17 Concluding Insights

What we have found out is that none of the predictors in the models were able to helpfully predict the outcome on the tasks. This means one of two things: 1) That we need to collect more data to understand the relationship between all these variables and the outcome behavioral task or 2) That none of the collected attributes predict the outcome well. For this specific data set no algorithm can get better results than just guessing the most common outcome for every subject. This is because this dataset is highly skewed. This example illustrates an important lesson in the importance of having symmetrically distributed outcome variables.

You will also notice that there wasn’t a significant increase in prediction accuracy between the simplest models and the most complicated (computationally expensive) models. This is true across most machine learning problems. Often the simplest models do a good job at predicting and more complicated models don’t increase predictive accuracy a huge amount. The more hyperparameters you tune and the more cross-validation loops you add, the more you can usually expect a slight increase in predictive accuracy. So when you are engaging in these practices yourself its good to temper expectations with wildly improving models with increased computing power. You typically get diminishing returns when adding complexity. After a certain point adding complexity is only causing your model to overfit to the current data set and therefore perform poorly on new data.

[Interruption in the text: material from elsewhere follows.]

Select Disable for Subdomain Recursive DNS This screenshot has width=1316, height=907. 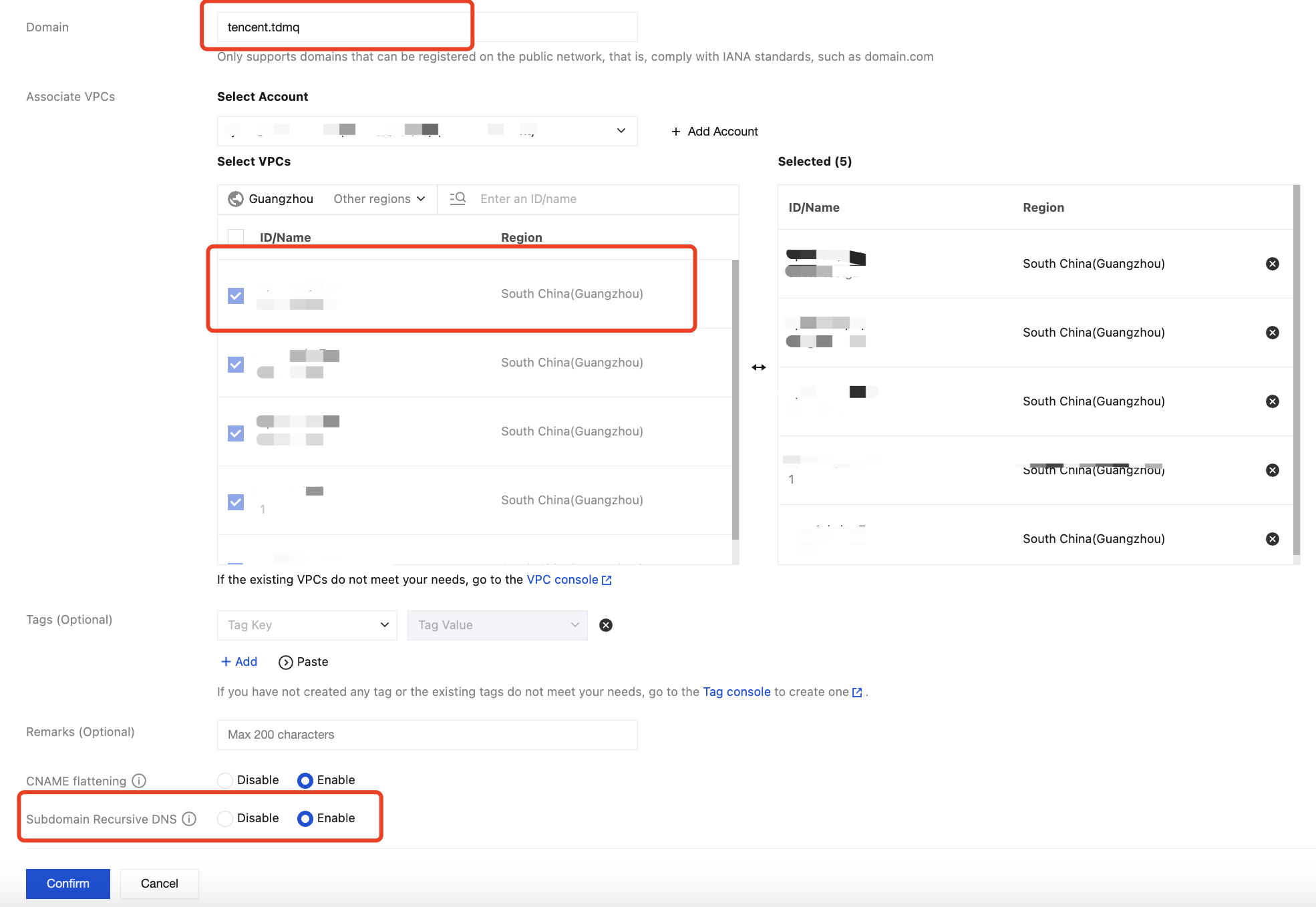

Wait, so after all that work what do we have? While we dealt with missing data, completed all necessary assumption checks per model, ran hyperparameter tuning to help fitting, and ran multiple algorithms…what we eventually got was a bunch of models that performed poorly and don’t have good spread across prediction. This is an extremely important lesson: machine learning isn’t a magic wand that will generate significant effects out of thin air. Not all datasets are predictive for every research question! Machine learning can’t replace collecting lots of good representative data, or asking appropriate research questions – that’s up to you. Luckily, you now have the skills to apply classification machine learning to a new question.

I hoped this tutorial was helpful! If you want to learn more about any of the concepts I referenced in this tutorial please look through my references section as well as the linked websites throughout. The three textbooks I used for this tutorial were invaluable to my progress in machine learning and all three can be accessed free online. Happy Predicting!

YOU DID IT!!!